To make the chipotle seasoning:

- ½ teaspoon ground chipotle chile pepper

- ½ teaspoon garlic powder

- ½ teaspoon ground coriander

- 1 teaspoon onion powder

- 1 teaspoon paprika

- ¼ teaspoon black pepper

- ½ teaspoon cumin

- ½ teaspoon oregano

- ¼ teaspoon sea salt

- ¼ teaspoon cayenne pepper

To make the simple guacamole:

- 2 large avocados, pitted and mashed

- 3 TBSPs salsa

- 1 lime, juiced

- ¼ teaspoon sea salt

- 1 ½  teaspoon garlic powder

- ¼ teaspoon paprika

- 3 TBSPs cilantro leaves, chopped

 

     First, prepare the rice by boiling 1 ⅓ cup water, add the rice, cover and cook on low until the rice absorbs all of the water. Next, pull the chicken off the carcass and shred using two forks or a stand mixer with the paddle attachment.

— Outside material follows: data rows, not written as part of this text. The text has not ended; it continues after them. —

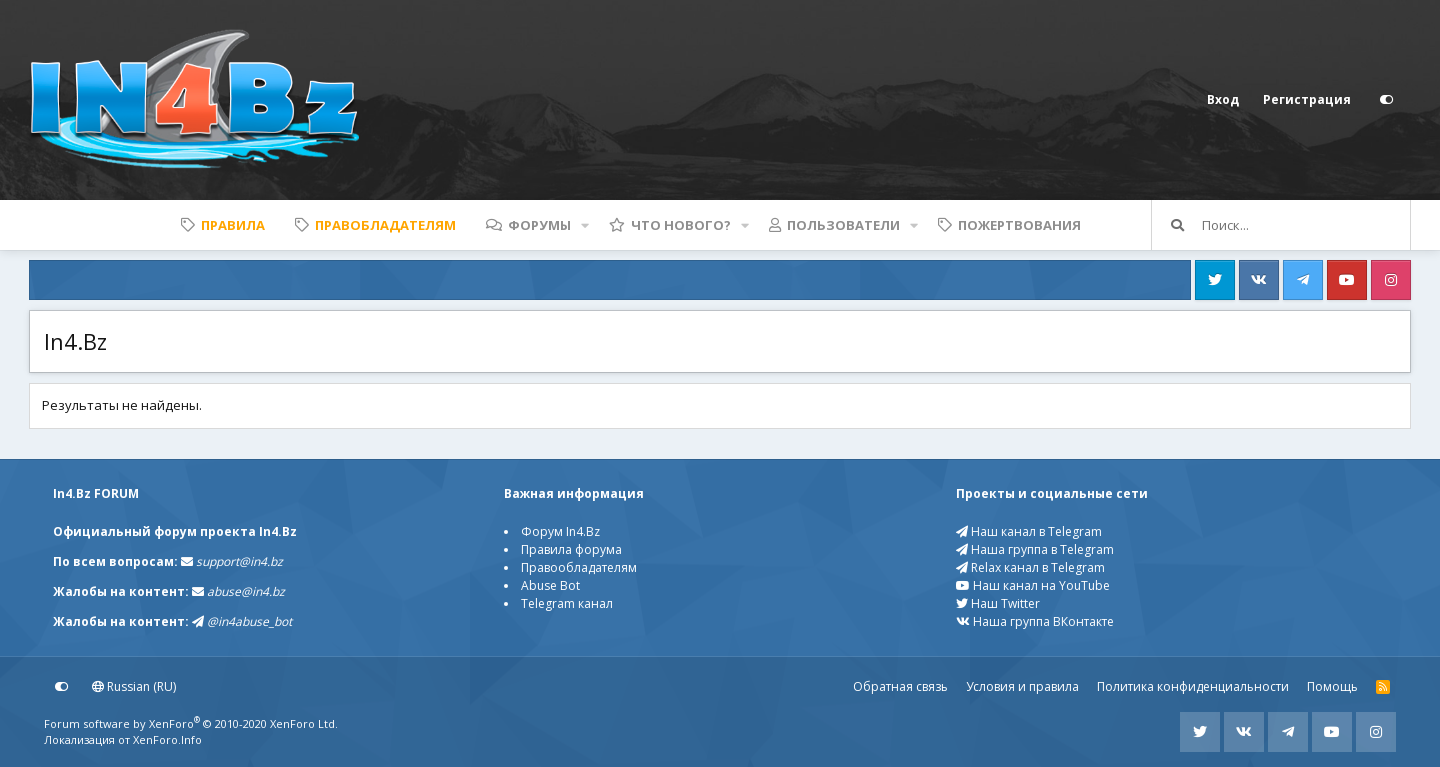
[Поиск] (1306, 225)
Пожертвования (1019, 225)
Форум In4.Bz (560, 531)
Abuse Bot (550, 585)
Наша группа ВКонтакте (1035, 621)
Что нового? (681, 225)
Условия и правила (1022, 686)
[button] (585, 225)
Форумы (539, 225)
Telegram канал (567, 603)
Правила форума (571, 549)
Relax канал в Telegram (1030, 567)
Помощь (1332, 686)
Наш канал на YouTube (1033, 585)
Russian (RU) (134, 686)
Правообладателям (579, 567)
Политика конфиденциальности (1193, 686)
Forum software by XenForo (191, 723)
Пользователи (843, 225)
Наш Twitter (998, 603)
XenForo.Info (167, 739)
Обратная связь (900, 686)
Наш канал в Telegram (1029, 531)
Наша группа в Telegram (1035, 549)
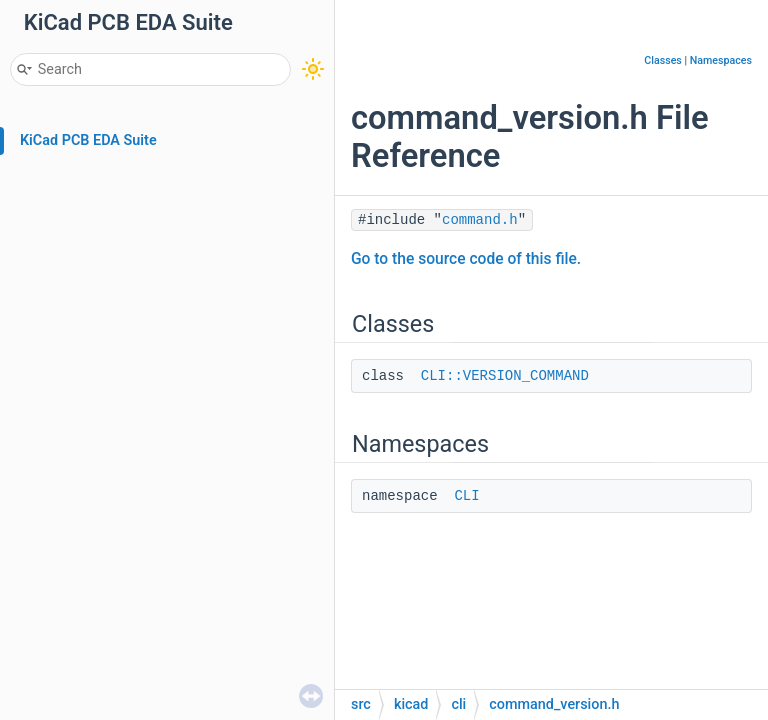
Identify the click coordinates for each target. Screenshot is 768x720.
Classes (663, 60)
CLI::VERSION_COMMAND (505, 376)
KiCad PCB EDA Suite (88, 140)
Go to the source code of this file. (466, 259)
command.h (480, 220)
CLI (466, 496)
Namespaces (721, 60)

Once it is shredded combine the seasonings to make the chipotle seasoning and add it to the chicken along with ¼ cup salsa, stir to combine. If you’ll be eating this meal right away, heat the seasoned chicken in a medium saucepan over medium-low heat (cover with a lid). Prepare the remainder of the toppings according to the list above. Next, prepare the guacamole by combining the ingredients listed and mix well.

     Once the rice has finished cooking, prepare the burrito bowls by layering ½ cup cooked rice, ½ cup shredded chicken, ¼ cup corn, ¼ cup black beans, ¼ cup cheddar cheese, and top with sliced tomatoes, chopped onion, shredded lettuce, 2 TBSPs salsa, and ¼ cup guacamole. Enjoy!